Ora, precisamente e o mesmo acontece a propósito do projecto de lei em discussão, designadamente nesta emergência. Não vejo, nem tenho que ver, pessoas, mas apenas problemas, sobre os quais devo dizer, e digo, o que penso, e se mo afigura resultar de um elementar conhecimento das realidades e de certos princípios que tenho como bons.
Deste modo, julgo que me devia ser feita, assim como aos demais signatários da proposta, a justiça de reconhecer que não somos capazes de tomar posições por acinte a quem quer que seja, pelo que não deveria aqui fazer-se alusão a tal coisa.

O Sr. Mário de Figueiredo:-!Eu não disse que V. Ex.ª e os outros signatários da proposta de substituição tinham tomado uma atitude acintosa. Disse, sim, que da proposta resulta objectivamente, sem considerar as pessoas que a subscrevem, um ar de acinte.

O Orador: - Depois dos esclarecimentos do Sr. Doutor Mário de Figueiredo as coisas ficam simplificadas.

O Sr. Proença Duarte: - É da tradição desta Câmara.

O Orador: - Não é uma questão de tradição. Os equívocos, quando existem, devem desfazer-se, e para isso é preciso pôr as coisas claramente. Interpretei as palavras do Sr. Deputado Mário de Figueiredo no sentido de que o «acinte» se ia radicar nas pessoas que subscreveram a proposta.
Não tendo, porém, sido essa a intenção, tudo se simplifica.
No que respeita as pessoas, fica assente que são incapazes de tomar atitudes como a que agora está em causa por «acinte».
Deste modo, e desde que o «acinte» se restringe à própria lei na sua consistência objectiva, limito-me a observar que então todas as leis com carácter penal são, na medida em que consagram sanções e na sua objectividade, acintosas para aqueles que podem cair debaixo da sua alçada.
Vamos pôr as coisas no seu devido pé.
Não há na sanção preconizada nada do draconiano, nada de grave.
Pareceu aos signatários da proposta que, desde que um membro dos corpos gerentes caísse sob a alçada da lei, estava indicado que provisoriamente, fosse afastado de tal espécie de cargos.
E tal conclusão mais se impõe nos casos abrangidos pelo projecto, uma vez que em regra, implicam com pessoas especialmente qualificadas, e, por isso, com responsabilidades e deveres particularmente vincados.
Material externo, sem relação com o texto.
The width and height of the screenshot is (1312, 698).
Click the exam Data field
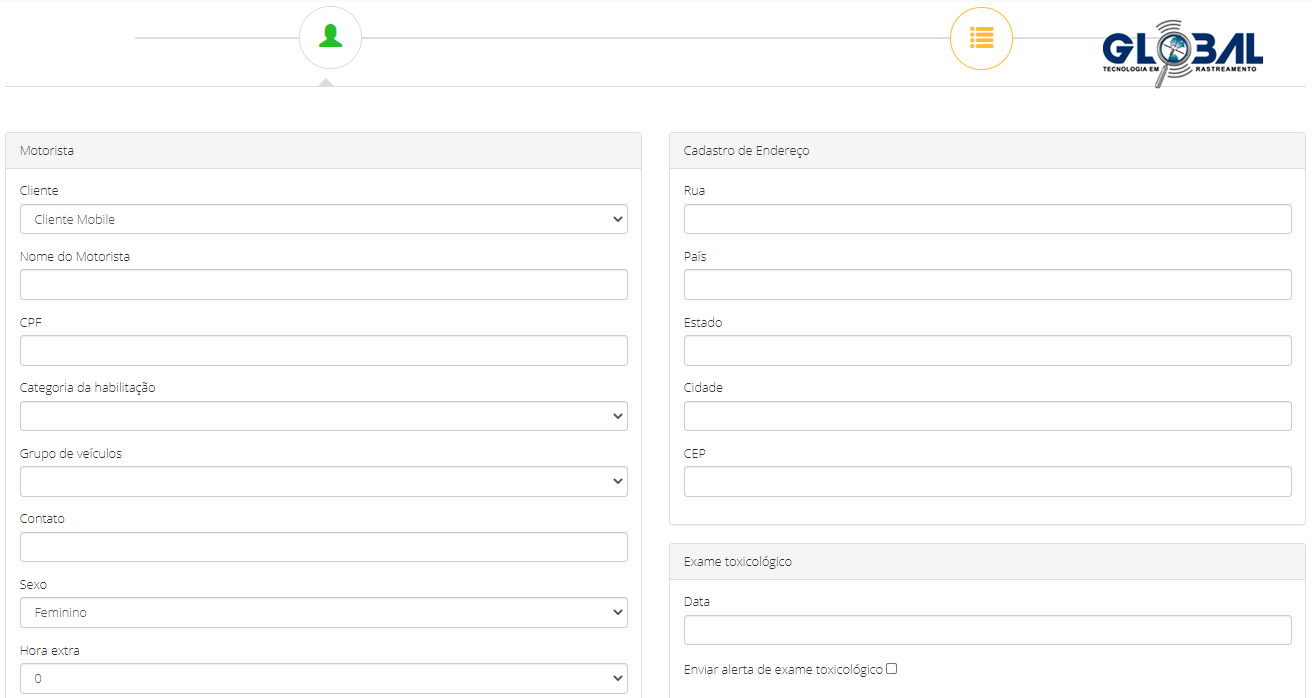[987, 630]
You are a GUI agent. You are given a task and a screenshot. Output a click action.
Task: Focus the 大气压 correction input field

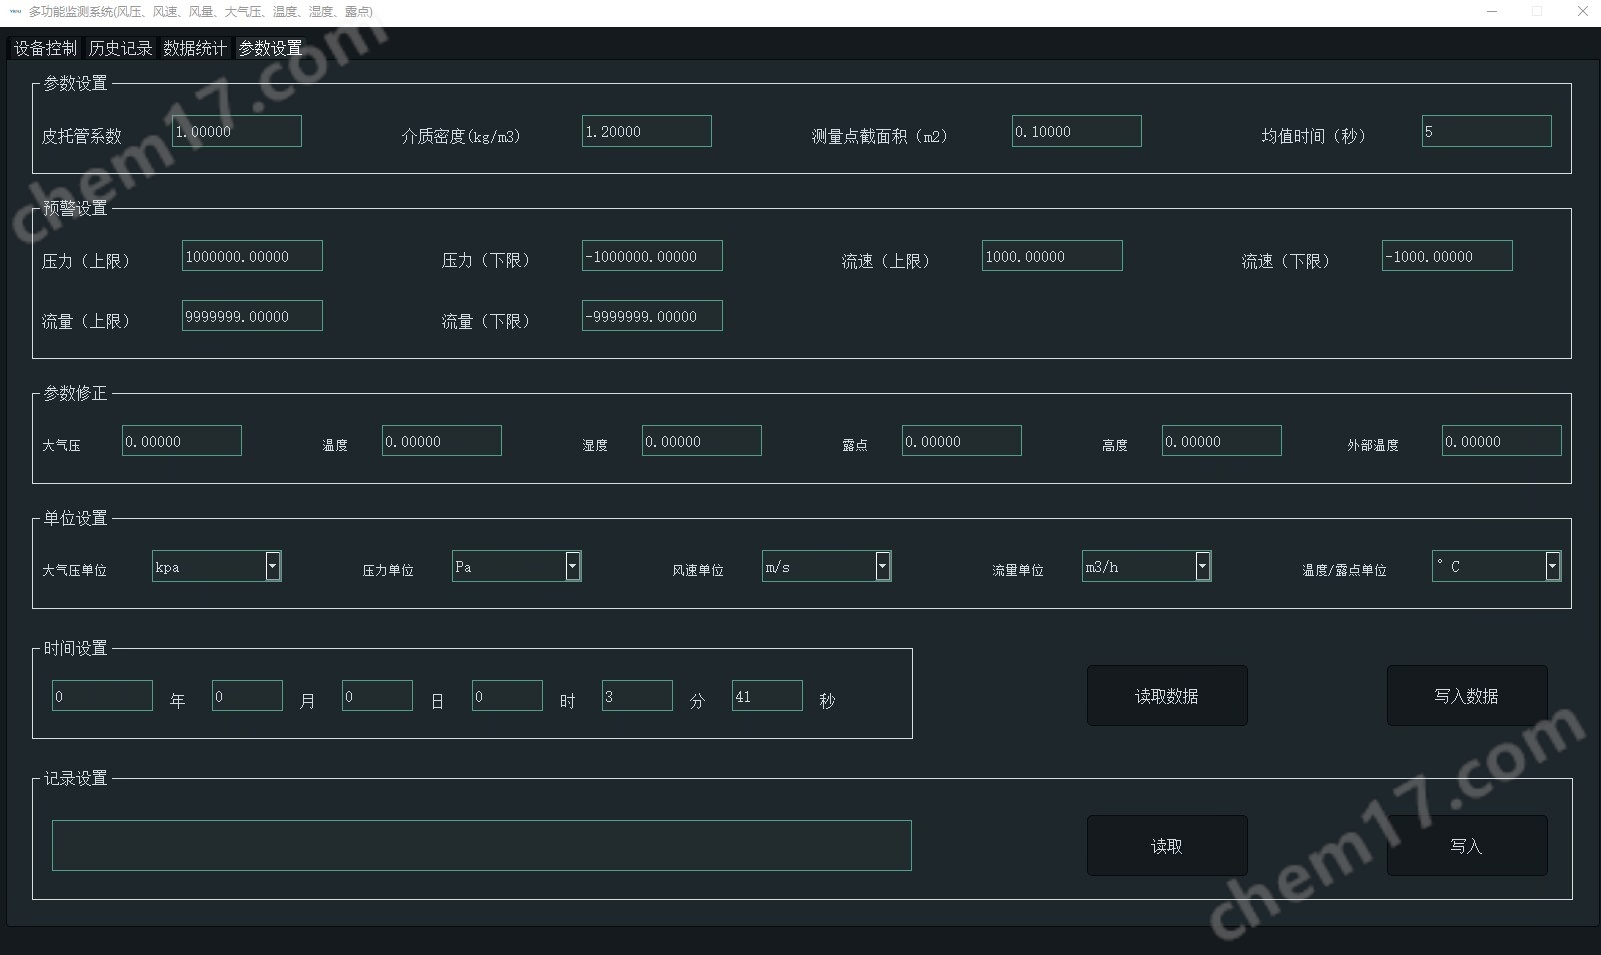182,441
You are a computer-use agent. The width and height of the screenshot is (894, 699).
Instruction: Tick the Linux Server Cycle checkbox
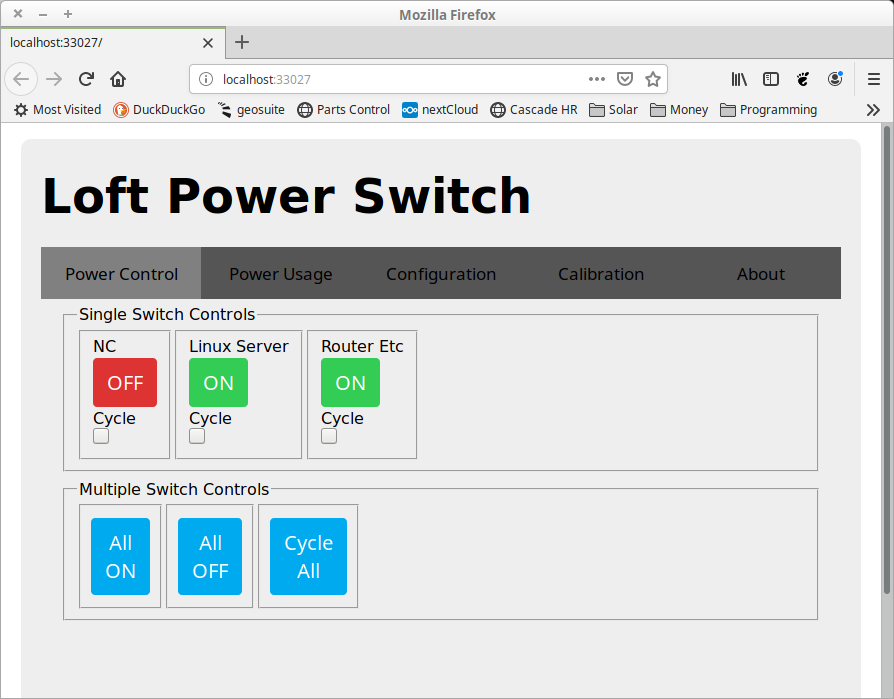[197, 436]
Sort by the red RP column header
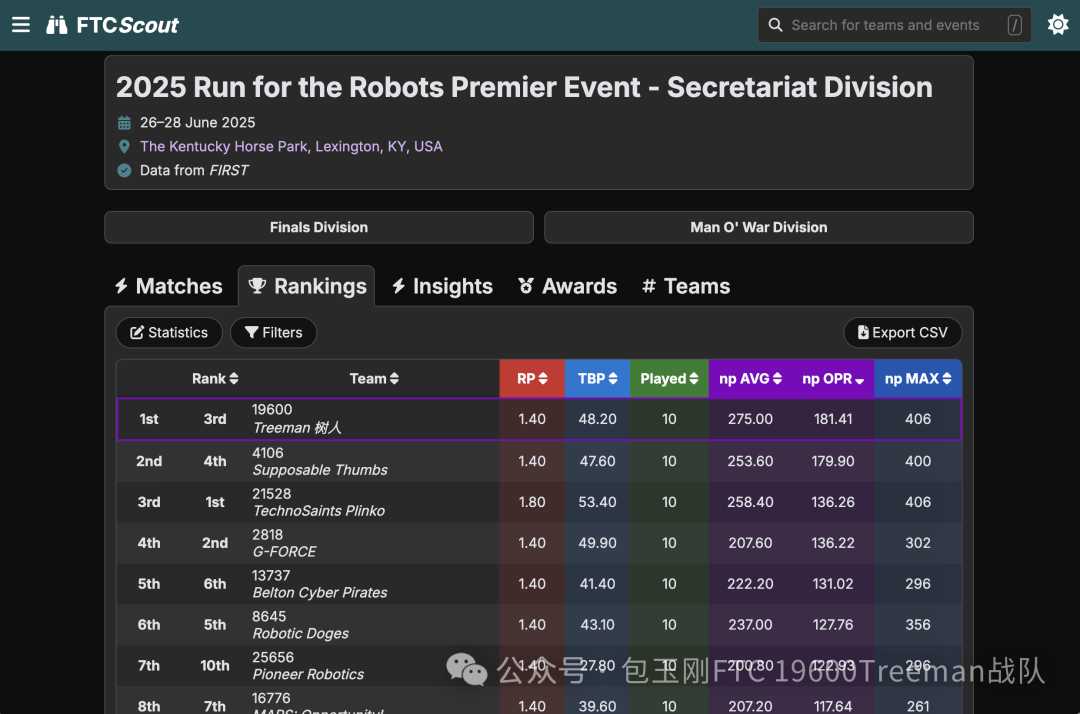This screenshot has width=1080, height=714. pos(532,378)

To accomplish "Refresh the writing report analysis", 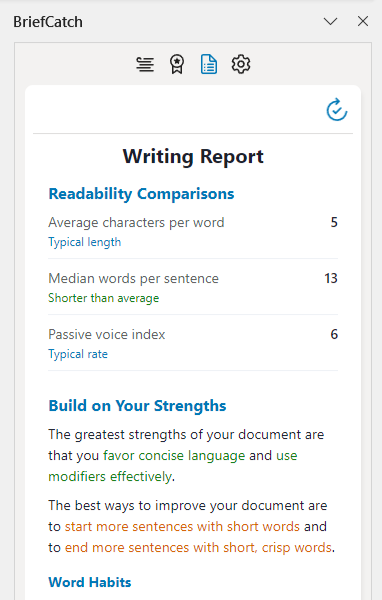I will [x=336, y=110].
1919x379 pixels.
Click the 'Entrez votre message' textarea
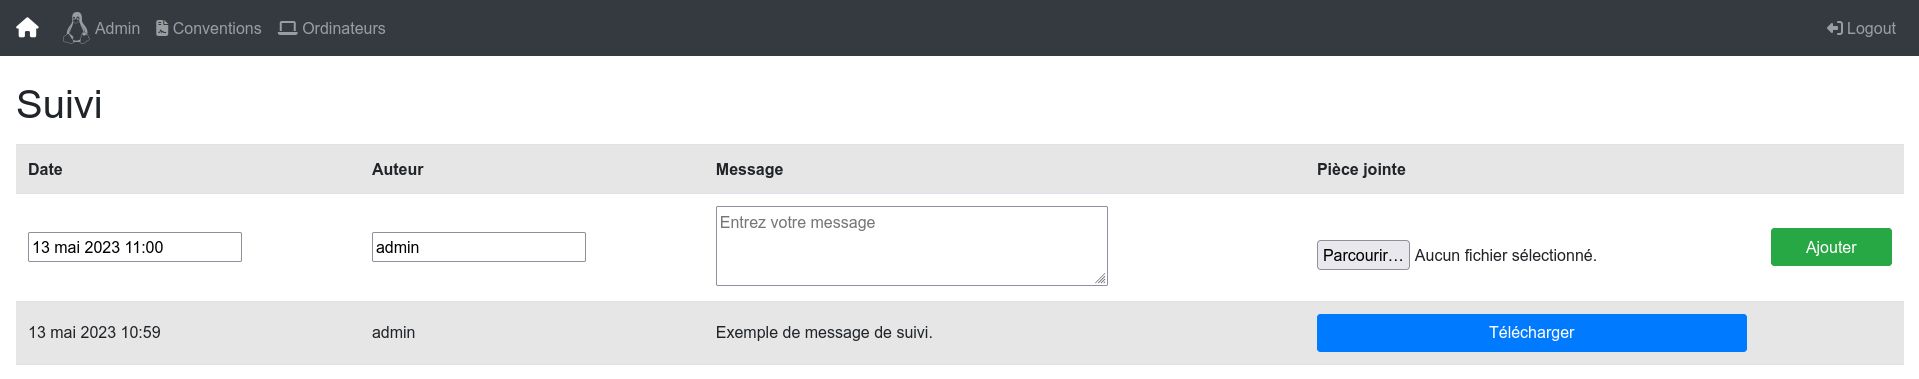pos(911,246)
Noblesse Oblige. Deste modo, o teor das considerações do Sr. Doutor Mário de Figueiredo conduz a conclusão contrária à que defende.
Por outro lado, se se fixam rigidamente o princípio da inibição de exercer funções em corpos gerentes, deixou-se margem para poder ser graduada a pena de multa.
Anotou o Sr. Deputado Mário de Figueiredo ser violento que, por equívoco ou inadvertência, uma pessoa corra o risco de sofrer a sanção que se defende.
Permito-me lembrar a S. Ex.ª que a questão não pode pôr-se à base da alternativa dolo-culpa, e isto porque há uma terceira hipótese, a de ausência quer de dolo, quer de culpa.
E para existir culpa não basta a simples materialidade de um facto que em si mesmo esteja em antagonismo com as disposições penais, sendo ainda necessário que se verifiquem as coordenadas delimitadoras do respectivo conceito: a violação do chamado dever de diligência, pura além de certo nexo psicológico entre o agente e o facto.
Assim, não é toda e qualquer «inadvertência» -expressão juridicamente um tanto incolor- que acarreta a aplicação das sanções, mas só a que for reconduzível, pelo menos, ao conceito de culpa.

Vozes: - Muito bem!

O Orador: - Pode provar-se que não há dolo nem culpa - talvez mais exactamente, pode acontecer que se não prove nem dolo nem culpa - e nesse caso não se aplica qualquer sanção. As coisas não têm, pois a gravidade que o Sr. Deputado Mário de Figueiredo vincou ao pôr a questão nos termos da alternativa acima referida.
Nem pode falar-se em ignorar a lei ou interpretá-la mal, pois, como é bem sabido, a ignorância da lei não aproveita a ninguém. Quem tiver dúvidas deve enveredar, à cautela, pela solução que não envolva riscos. Se todas as pessoas pudessem invocar utilmente a ignorância da lei ... que seria da lei!